# Dataset extract
------------------------

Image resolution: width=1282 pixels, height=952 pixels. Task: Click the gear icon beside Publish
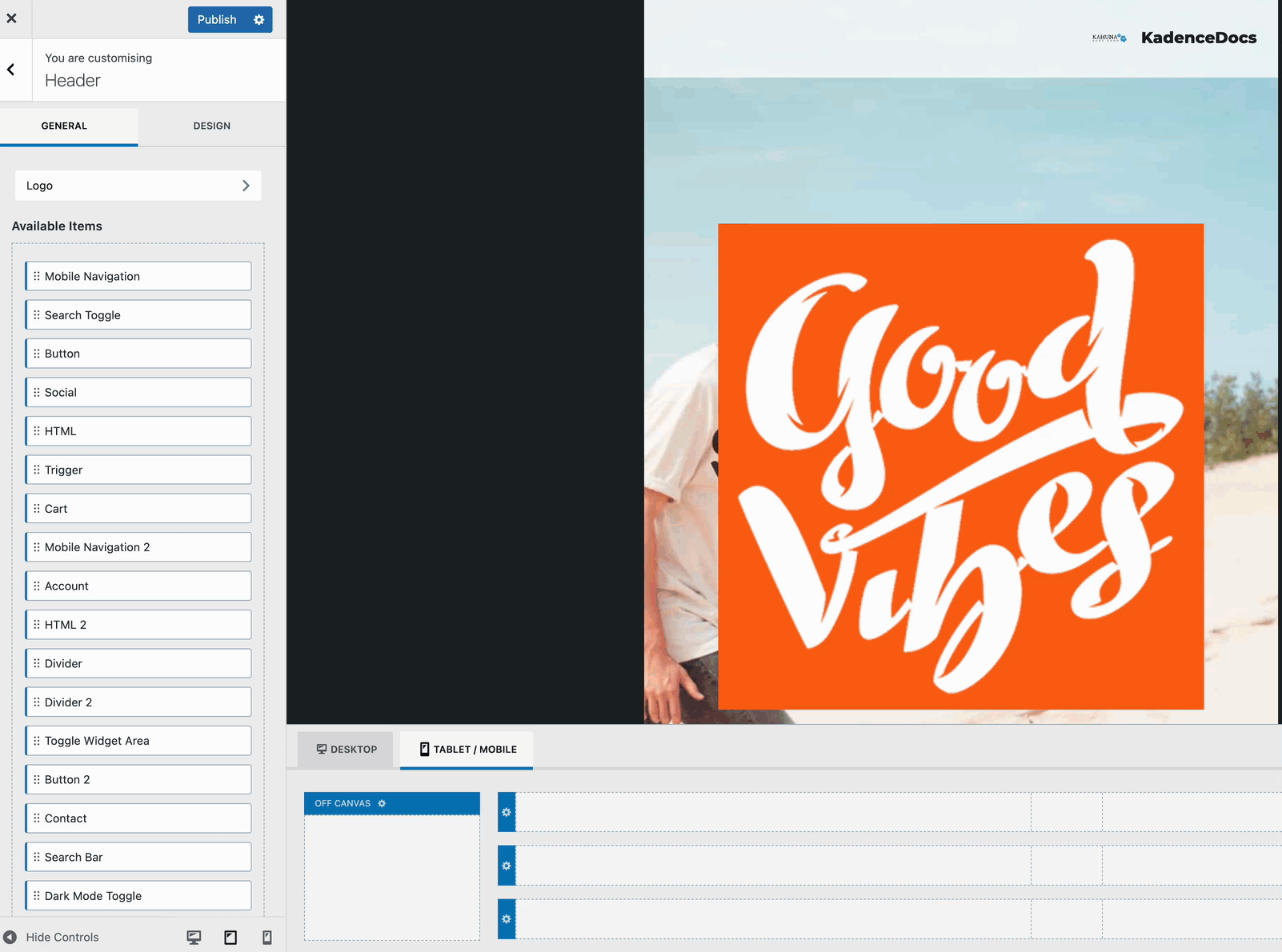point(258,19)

------------------------

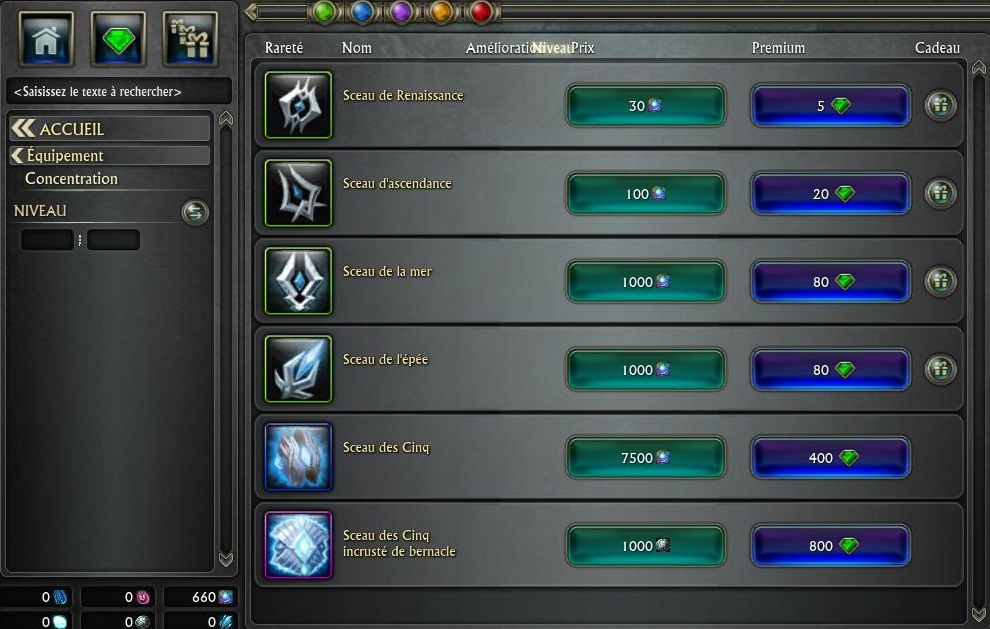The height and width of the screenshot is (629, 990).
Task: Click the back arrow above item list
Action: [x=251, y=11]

------------------------

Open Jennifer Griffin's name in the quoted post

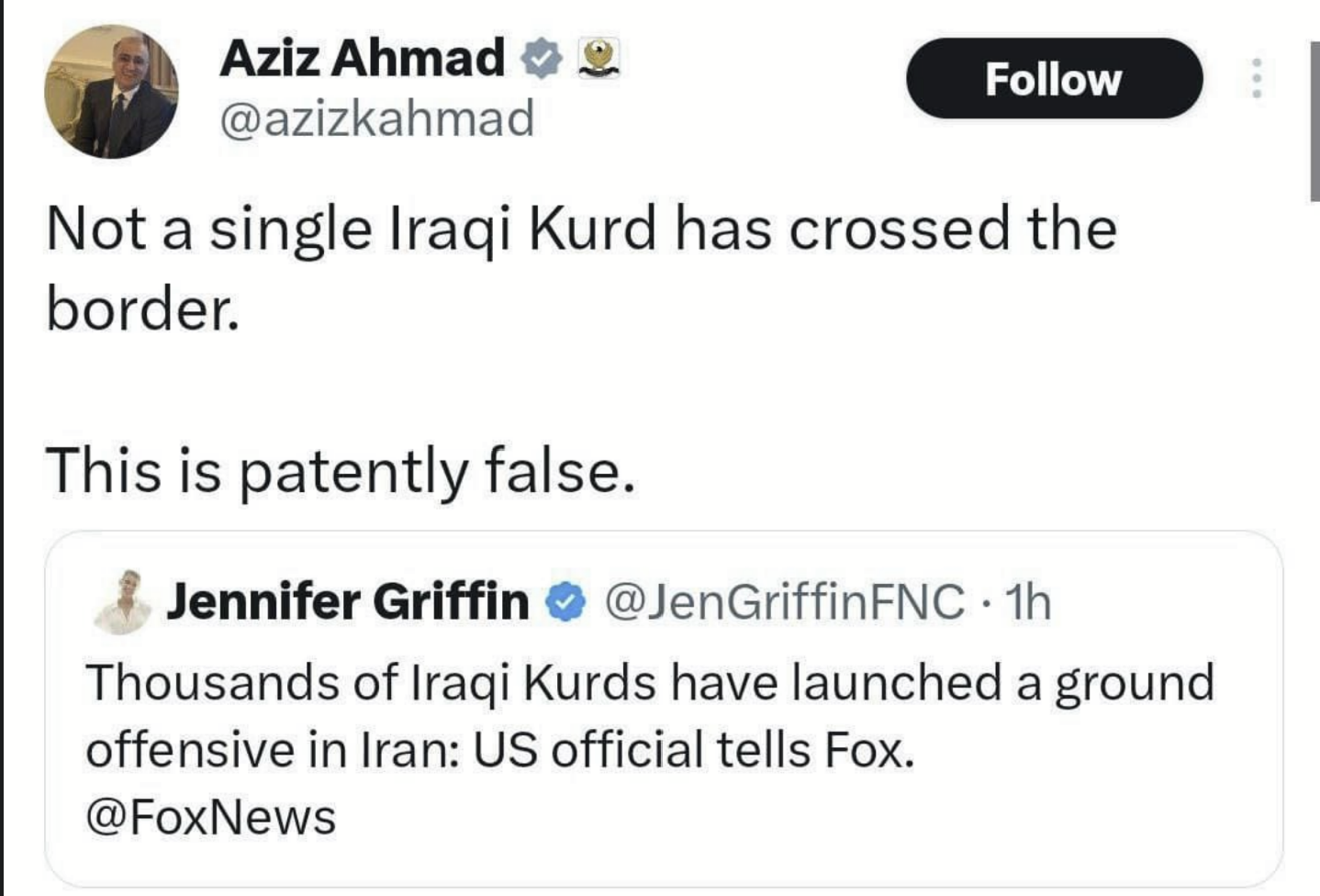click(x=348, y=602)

------------------------

# Exercise prompt
Convert the data between the lines containing "Image resolution: width=1282" and "point(258,19)", inclusive, into a Markdown table with columns named No. and Text, one numbered row per line, skipping any blank lines. Leave the pictures out of the answer.

# Problem solution
| No. | Text |
|---|---|
| 1 | Image resolution: width=1282 pixels, height=952 pixels. Task: Click the gear icon beside Publish |
| 2 | point(258,19) |